Achim Plum, vice president of corporate communications at Berlin-based Epigenomics, told BioArray News this week that his firm, which offers its differential methylation hybridization arrays to partners as a service, agrees that researchers need broader tools.
“We believe that looking at every single CpG in the genome will not help to extract relevant data,” he wrote. “Broad DNA methylation approaches ... will help to better characterize which regions of the genome have the potential to carry functionally relevant DNA methylation information.”
”On the other hand, the results of DNA methylation research lead to diagnostic applications of specific marker panels,” according to Plum. “Here, customized microarrays will help to select the best marker in research and finally will be used as US Food and Drug Administration-approved in vitro diagnostics.”
“Broad DNA methylation approaches ... will help to better characterize which regions of the genome have the potential to carry functionally relevant DNA methylation information.”
But if screening arrays made by Affy or Epigenomics supposedly offer the widest coverage, then why are other researchers using different platforms? Dirk Schübeler, a group leader at the Friedrich Miescher Institute for Biomedical Research in Basel, Switzerland, said he uses NimbleGen arrays because the company customizes arrays for its clients.
“We are mainly interested in looking at promoter DNA methylation in the human system, also in the mouse. So far these have been extremely accurate arrays,” he told BioArray News this week. Schübeler added that he is aware of the whole-genome offering from Affymetrix, but that the cost of using the arrays is prohibitive.

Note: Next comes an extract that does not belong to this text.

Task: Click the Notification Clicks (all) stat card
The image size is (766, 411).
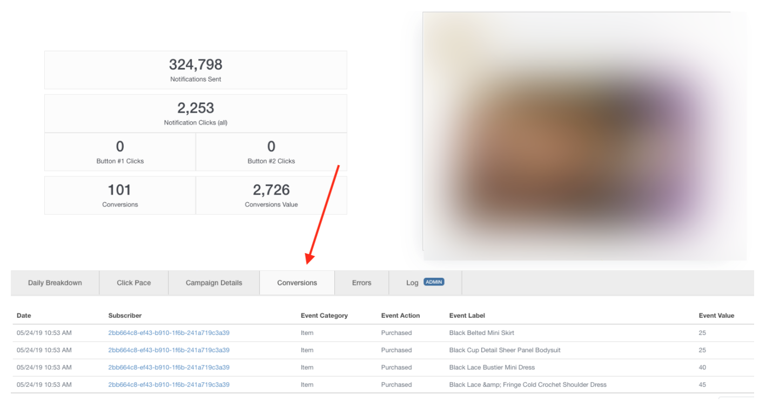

“Right now it’s possible to do the whole genome, but that would mean 10 to 12 arrays per experiment,” he said. “That makes it unfeasible.”

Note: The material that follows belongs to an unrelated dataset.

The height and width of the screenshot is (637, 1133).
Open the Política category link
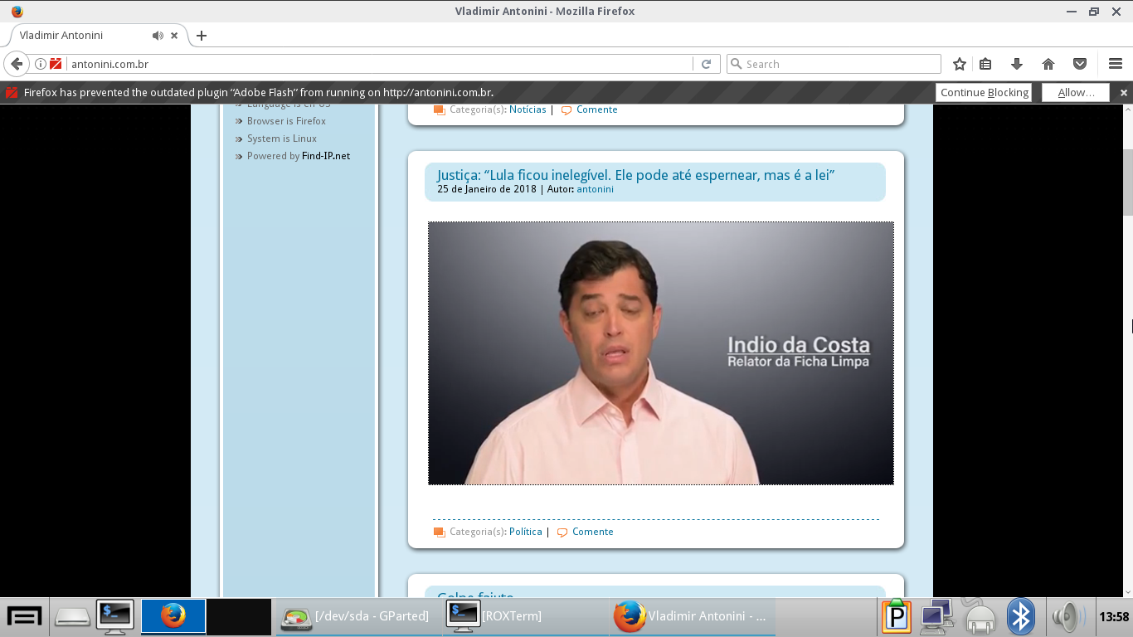pos(526,532)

NimbleGen also plans to launch whole-genome tiling arrays, and expects to debut its first global methylation-profiling method “within the next month,” Xinmin Zhang, the ChIP-chip and methylation business unit manager at NimbleGen, told BioArray News recently in an e-mail.
According to Zhang, the product will be “coupled with whole-genome sets of tiling arrays for human and most model organisms and any other organism available upon request, as well as a new suite of single array designs that include dense coverage of all known promoters and CpG islands in the genome.”

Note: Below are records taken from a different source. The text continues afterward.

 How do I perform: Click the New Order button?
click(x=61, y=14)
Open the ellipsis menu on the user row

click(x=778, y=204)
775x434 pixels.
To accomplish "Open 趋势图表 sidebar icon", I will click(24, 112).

Some customers pine for more focused methylation arrays because of the challenge of analyzing the data produced by the new chips.
According to Schübeler, “once you start using a certain platform, then you invest quite a bit of getting bioinformatics set up that’s tailored towards these data sets. Right now a lot of these analysis tools are homemade. There aren’t many good software packages that you can just use with these arrays like you can with gene expression,” he added.
Michael Rehli, a scientist at Regensburg University Hospital in Germany who is also involved in array-based methylation research, agreed with Schübeler, saying, “I am definitely in need of some kind of bioinformatics tool to normalize the data. I honestly don’t care if it comes from the companies or a software provider.”
Rehli said that his lab has been trying to adapt existing programs for its analysis, but they “are all not really optimized for methylation. Most of the time we just end up correlating our own data,” Rehli told BioArray News this week.
Still, Rehli said he was confident that tools for methylation analysis will become available soon. ”This is a new market and it won’t take long for people to realize that there is a market — that epigenetics is very important in diagnostics, for example,” he said. “These tools are not very old. I guess it will take time to design [bioinformatics] tools that are used specifically for methylation analysis.”